Both stories highlight the federal government’s broken approach to procurement and working with outside vendors. But both have also spurred public conversations that are at risk of missing the forest for the trees.
Canadians should be concerned about a lack of competition for government contracts. And they should be concerned about the government’s growing reliance on outside vendors.
But McKinsey itself, hard as it is to believe, is a relatively small player in the world of government contractors. In fact, research by Carleton University has found that the federal government spent a startling $22.2-billion on contracts in the 2021-22 fiscal year.
That number comprises figures that make McKinsey’s $200-million in contracts over more than a decade look quaint. For instance, from 2018 to 2022, Brookfield Global Integrated Solutions had an annual contract total of more than $1-billion.
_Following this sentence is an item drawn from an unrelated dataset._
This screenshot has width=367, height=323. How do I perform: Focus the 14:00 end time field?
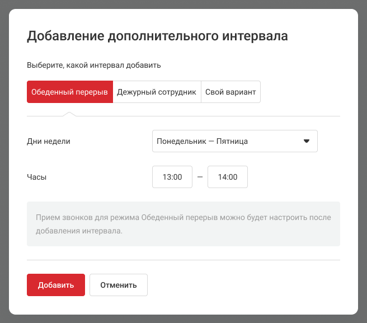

Deloitte received $171.95-million in contracts from in 2021-22 alone, while PricewaterhouseCoopers received $115.60-million and Accenture $93.81-million that year. McKinsey received only $17.06-million in contracts in 2021-22.
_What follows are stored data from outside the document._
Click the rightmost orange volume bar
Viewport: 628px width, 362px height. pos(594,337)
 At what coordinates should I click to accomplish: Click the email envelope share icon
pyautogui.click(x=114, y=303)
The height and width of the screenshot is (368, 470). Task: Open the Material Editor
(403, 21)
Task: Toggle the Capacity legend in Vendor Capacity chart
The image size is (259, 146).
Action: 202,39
This doesn’t mean the problem of government contracting isn’t real. In fact, it’s one of the most pressing threats facing the federal government. But the issue is so much bigger than a single vendor, even when that vendor has been awarded work in ways it shouldn’t have.
We must ask ourselves why our government and elected officials fixate on single vendors and projects instead of tackling a broken procurement system.
The Auditor-General highlighted that 71 per cent of McKinsey’s contracts since 2011 were awarded without open competition. As we’ve noted before, this is a direct result of a procurement system that few companies have the time, resources or knowledge to work with, incentivizing public servants to cut corners and all but guaranteeing that the same big-name vendors continue to be awarded contracts.
The procurement process needs to be modernized and simplified so that smaller vendors willing to charge less and work in the public interest can compete for this work.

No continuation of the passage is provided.